📿 Shloka Collection

Ity Aham Vasudevasya

Gita 18.74 Bhagavad Gita
📖 Bhagavad Gita, Chapter 18 — Moksha Sannyasa Yoga
इत्यहं वासुदेवस्य पार्थस्य च महात्मनः ।
संवादमिममश्रौषमद्भुतं रोमहर्षणम् ॥
Ity aham vasudevasya parthasya cha mahatmanah
Samvadam imam ashrausham adbhutam romaharshanam
इति अहम्
thus I (Sanjaya)
वासुदेवस्य
of Vasudeva (Krishna)
पार्थस्य च महात्मनः
and of the great-souled Partha (Arjuna)
संवादम् इमम्
this dialogue
अश्रौषम्
I heard
अद्भुतम्
wondrous
रोमहर्षणम्
causing the hair to stand on end

The voice changes. It is no longer Krishna. It is no longer Arjuna. Sanjaya — the narrator, the witness — steps forward. Speaking to the blind king Dhritarashtra, he says: I heard this dialogue between Vasudeva and the great-souled Partha. It was wondrous. It made the hair on my body stand on end.

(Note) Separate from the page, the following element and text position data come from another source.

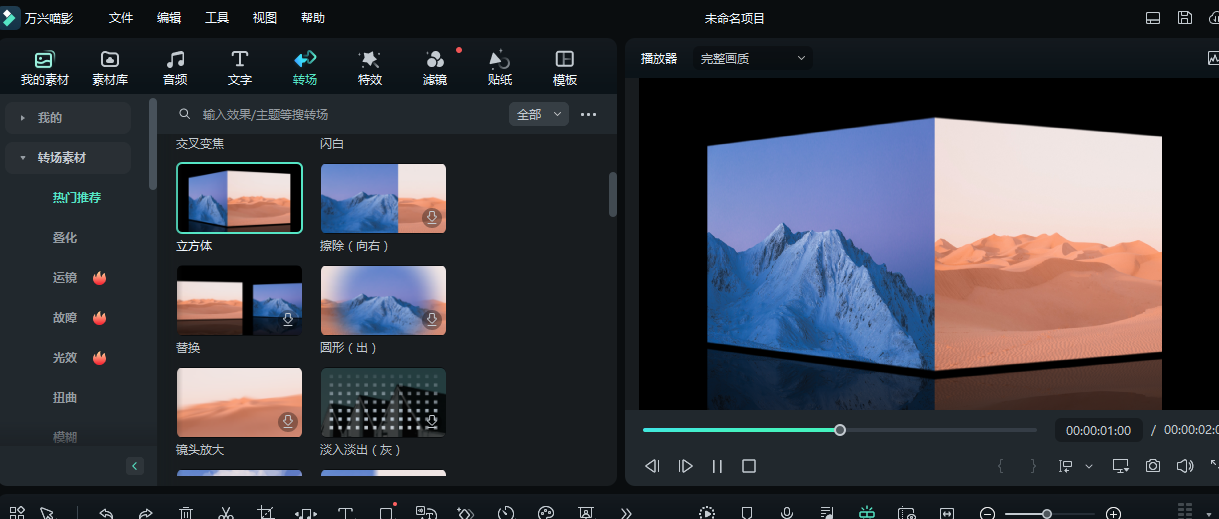This screenshot has height=519, width=1219.
Task: Open the Stickers (贴纸) panel
Action: click(500, 67)
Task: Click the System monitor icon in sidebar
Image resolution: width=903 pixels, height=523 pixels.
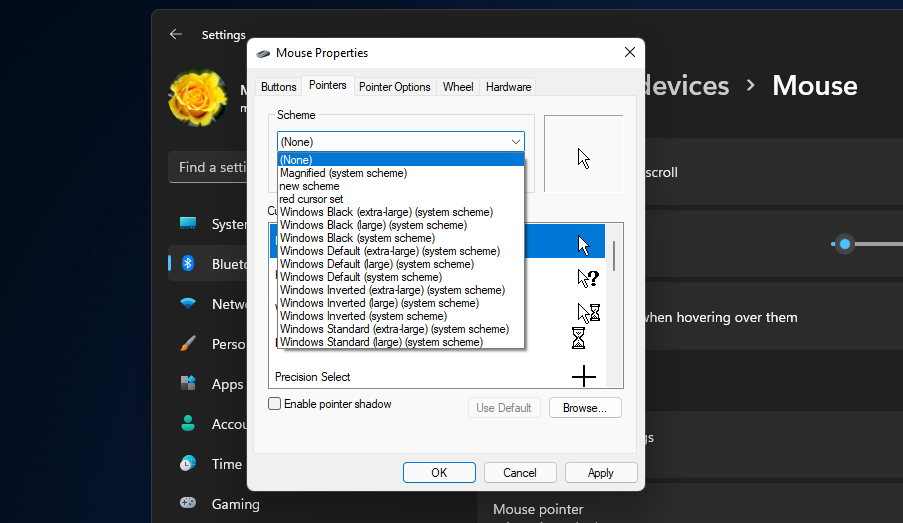Action: click(188, 224)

Sanjaya is the Gita's third presence — the one who watched and listened from afar, gifted with divine sight by the sage Vyasa. His testimony adds a layer of witness to the text. This is not just a teaching between teacher and student. It is a teaching that was overhead, treasured, and passed on.

The word 'romaharshanam' — causing the hair to stand on end — is Sanjaya's honest physical response. The Gita moved him. Not just intellectually. In his body. That is the mark of something that goes beyond philosophy into lived experience.

Sanjaya's narration (18.74-78) forms the outer frame of the Gita. Within the Mahabharata's narrative structure, the entire Gita is a conversation reported by Sanjaya to the blind king Dhritarashtra.

Sanjaya was able to hear this battlefield dialogue through divya-drishti (divine sight) granted to him by the sage Vyasa, specifically so he could relay the events of the war to Dhritarashtra.